Women are different than men in many ways, but I want to focus on sensitivity. Also, I am speaking strictly to the Christians on this subject.Have you ever noticed how some men can talk and discuss their disagreements, yet still walk away friends? On the other hand, have you noticed that some women get their feelings hurt very easily and will avoid those people that hurt their feelings?
Being a sensitive woman can be good if that sensitivity is being used in the right way. For example, being sensitive to the needs of others and acting on it.
However, many women are sensitive in the wrong ways. I'm sure every one of you reading this (and I'm including myself) has gotten their feelings hurt because of something someone has said or not said to them. How did you react to that hurt? Did you say something back to that person to hurt them? Or did you simply choose to have nothing more to do with that person?
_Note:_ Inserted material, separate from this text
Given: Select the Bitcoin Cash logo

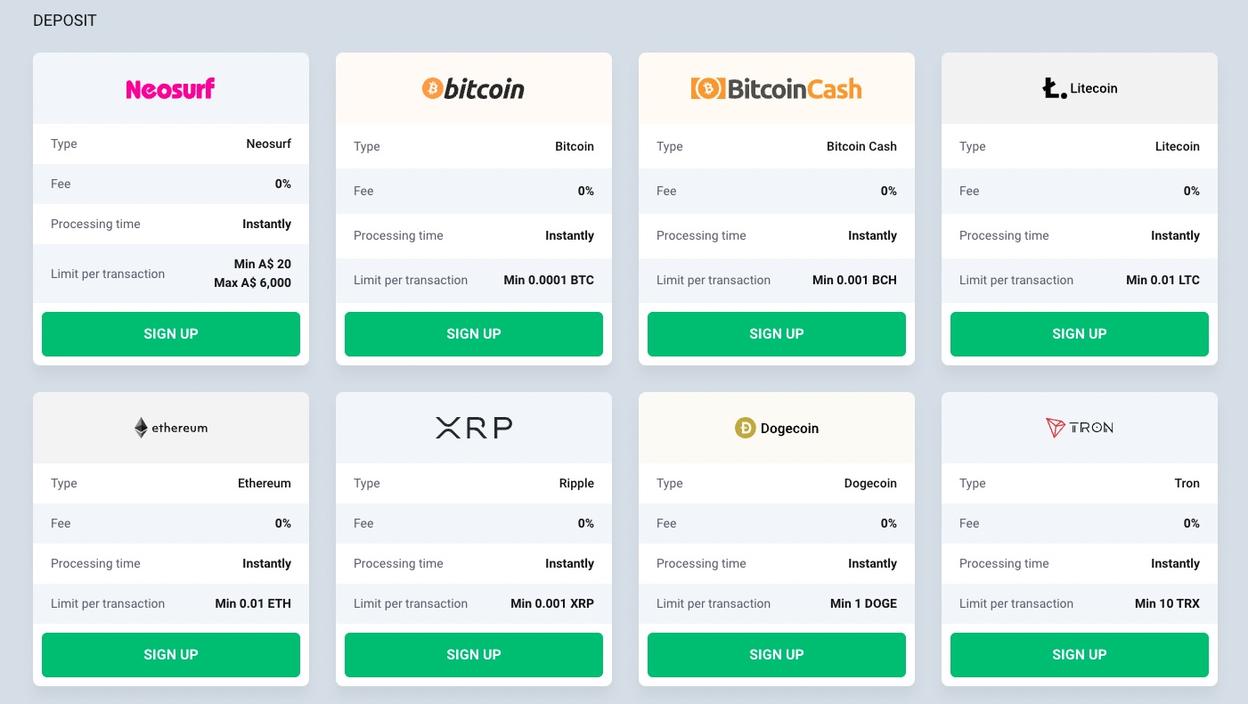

Remember that I'm speaking about Christians interacting with one another.
People act or react at times according to how they are feeling at that particular moment. What if someone at church didn't smile or speak to you one Sunday and you couldn't figure out why? You start imagining all sorts of things and your feelings are hurt before you even know the true reason. Have you ever considered that maybe that person wasn't feeling well that day? That they barely made it to church. Maybe they received sad news. It could be a number of reasons that has absolutely nothing to do with you.
Can you see that sometimes our feelings get easily hurt because of our own selfishness? When we don't know all the facts, we tend to make up some in order to justify why we are hurt. The devil is real good at helping us come up with these make-believe reasons.
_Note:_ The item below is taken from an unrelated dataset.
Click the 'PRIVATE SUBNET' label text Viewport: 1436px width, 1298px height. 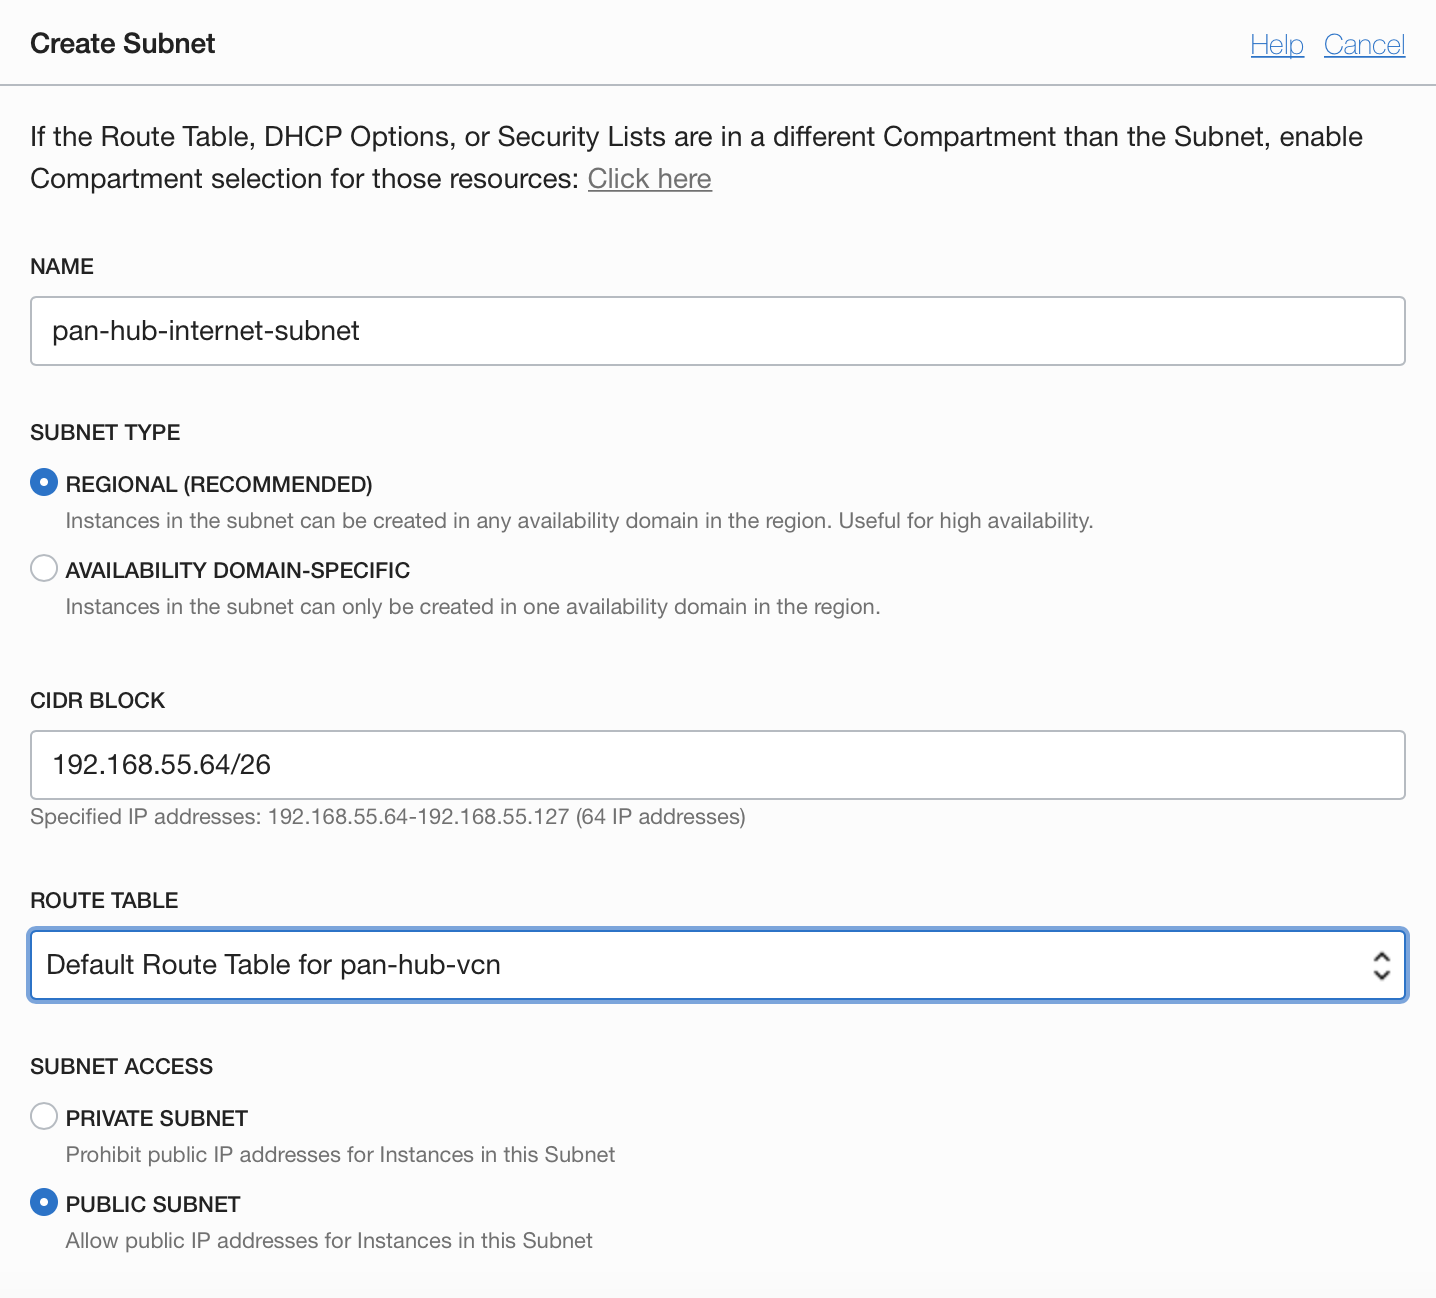[157, 1118]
Here is another scenario. Many Christians who discuss their beliefs will ultimately end up disagreeing about a certain subject. Once a person feels that first twinge of hurt because the other person will not agree with us, the discussion should quickly end with a friendly "we'll have to agree to disagree on this issue". But don't let that stop you from being friends or loving one another! When you know that the overall character of the other person is trying to follow Jesus and do what is right, don't allow one mishap to ruin your relationship with them. We all make mistakes.
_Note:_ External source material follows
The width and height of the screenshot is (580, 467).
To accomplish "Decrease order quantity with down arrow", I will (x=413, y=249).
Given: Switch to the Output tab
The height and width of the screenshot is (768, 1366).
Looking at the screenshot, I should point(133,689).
What if you both let things go too far and both said things you shouldn't have? One of you needs to do the right thing and ask forgiveness from the other person. The other person should be gracious enough to say they do forgive you. If that person will not forgive you, bitterness will quickly set in to that person and they will be miserable until they are able to put aside their pride and come to you and say they forgive you.
What are you to do in the meantime while the other person is still holding resentment toward you? First, you will need to begin praying for them. Asking God to soften their heart and restore the relationship. If you choose to act the same way as the other person, then you are hardening your heart and will be filled with bitterness.
Matthew 5:44 But I say unto you, Love your enemies, bless them that curse you, do good to them that hate you, and pray for them which despitefully use you, and persecute you;
John 13:34 A new commandment I give unto you, That ye love one another; as I have loved you, that ye also love one another.
1 Peter 1:22 Seeing ye have purified your souls in obeying the truth through the Spirit unto unfeigned love of the brethren, see that ye love one another with a pure heart fervently:
1 John 4:7 Beloved, let us love one another: for love is of God; and every one that loveth is born of God, and knoweth God.
1 John 4:8 He that loveth not knoweth not God; for God is love.
These are only a few of the verses that speak about us loving one another.
And a few of the following verses regarding our duty to forgive one another.
Mark 11:25 And when ye stand praying, forgive, if ye have ought against any: that your Father also which is in heaven may forgive you your trespasses.
Mark 11:26 But if ye do not forgive, neither will your Father which is in heaven forgive your trespasses.
Luke 17:3 Take heed to yourselves: If thy brother trespass against thee, rebuke him; and if he repent, forgive him.
Luke 17:4 And if he trespass against thee seven times in a day, and seven times in a day turn again to thee, saying, I repent; thou shalt forgive him.
2 Corinthians 2:7 So that contrariwise ye ought rather to forgive him, and comfort him, lest perhaps such a one should be swallowed up with overmuch sorrow.
I realize that I write a lot about loving one another and forgiving one another, but it's because I feel that in these last days we all need to stick together because of Christ and His cause. We should be more concerned about winning others to His Kingdom, rather than worrying about our hurt feelings. Christians need to start living what they know is right and crucifying the flesh. All we need to do is ask God to help us in our weaknesses and He will help us. When Jesus walked this earth, He represented His Father in Heaven and never defended himself against the lies said about Himself.We are representatives of Jesus and followers of Him. We need to start acting like it.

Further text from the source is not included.